L’avvio del disco è affidato alla frizzante “Beginner’s Eyes”, che ripropone il binomio bucolico-circense che caratterizza il sound dei TFK. Si punta dunque sul lato più solare e divertito del prog. rock come viatico. All’inizio di “The Dream” ritroviamo i sintetizzatori dei primi dischi della band. L’effetto nostalgia è dietro l’angolo e la voce di Roine Stolt con la sua classe inconfondibile strappa un brivido ai fan di lungo corso. Strano trovare una ballad in questa posizione nella scaletta, ma si tratta di un pezzo di qualità che permette anche a Hasse Froberg di ricamare note alte.
Convince meno la successiva “Hollow Man”, pezzo più malinconico e falotico, con Hasse Bruniusson alle percussioni, manca forse un po’ di mordente e originalità ma gli arrangiamenti dei nostri non mancano di conferire al sound un luccichio da luna park.
I tre minuti di “Dr. Ribedeaux”, con Lalle Larsson (Agents of Mercy, Karmakanic) al sintetizzatore sono una goduria strumentale per ritmiche e colore degli arrangiamenti, spiace che tutto finisca così in breve, i TFK continuano a regalare buona musica anche senza parti vocali. “Mother Earth” è una canzone scritta da Michael Stolt e Jannica Lund, sentire il fratello di Roine al microfono è un po’ spiazzante ma si integra nel contesto senza troppi problemi e il risultato non stona affatto.

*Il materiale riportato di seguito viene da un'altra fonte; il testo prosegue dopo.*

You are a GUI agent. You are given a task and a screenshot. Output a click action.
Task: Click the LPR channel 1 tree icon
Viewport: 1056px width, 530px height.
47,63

Belle le note feline di clavicembalo all’avvio di “The Queen”, altra strumentale ricca di pathos, con le immancabili campane e gli assoli gustosi di Roine Stolt, in equilibrio tra blues e psichedelia.

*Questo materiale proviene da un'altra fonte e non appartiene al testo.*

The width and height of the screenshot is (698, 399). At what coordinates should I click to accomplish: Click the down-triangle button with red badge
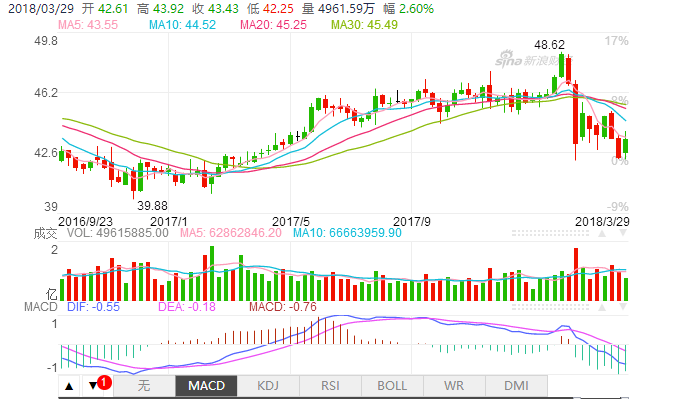[x=93, y=386]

“The Light in Your Eyes” è il pezzo più vicino allo stile musical di Neal Morse: Hasse Froberg e Jannica Lund duettano dimostrando buona alchimia. Incide meno la vellutata “Seasons End”, mentre in “Scars” spiccano i sintetizzatori di Lalle Larsson. L’attuale sound dei TFK fonde infatti chitarre, tastiere, basso e un comparto vocale variegato (con ben tre voci maschili e interventi di voce femminile), un vero rigoglio. “Stronghold” è la seconda canzone più lunga in scaletta dopo la titletrack, ma parliamo di soli 360 secondi, un’inezia per la discografia degli svedesi. Sul finire del quinto minuto Roine Stolt intesse uno dei suoi assoli spigolosi da manuale, ben noti agli amanti della sua band e dei Transatlantic. Ascoltarlo ancora così in forma dopo decenni di carriera dona un benessere totale.
L’album si chiude con tre brani convincenti. I primi due sono corti: “Father Sky” è un tripudio di percussioni e note di basso pulsanti; “Day for Peace” vede come ospite la magnifica Marjana Semkina (iamthemorning), tre minuti fatati che ricordano i migliori Kaipa. E siamo al gran finale. “Look at You Now” è un signor pezzo, inizia con sonorità vicine agli Yes, si apre in una sezione dalla ritmica sincopata e frizzante e verso la sua metà trova un equilibrio che mostra tutta la classe compositiva dei nostri. Da manuale anche il finale che lascia l’ascoltatore in uno stato di grazia, i TFK sono maestri nel creare atmosfere sospese ed eteree, specie nelle suite.
Nel complesso Look at you è un altro album che non delude. Parliamo infatti di un disco piacevole, con una scaletta composta da pezzi brevi e che in parte recupera certe atmosfere dei primi TFK specie per quanto riguarda i sintetizzatori. Ottimo inoltre il cameo della Semkina e in generale l’alchimia della nuova line-up. Poche band possono vantare una discografia senza cali qualitativi come gli svedesi (chi ha detto Porcupine Tree e Anathema?). Se siete in cerca di un rock barocco e naturalmente prolifico fate vostro il nuovo parto in casa The Flower Kings, non resterete delusi.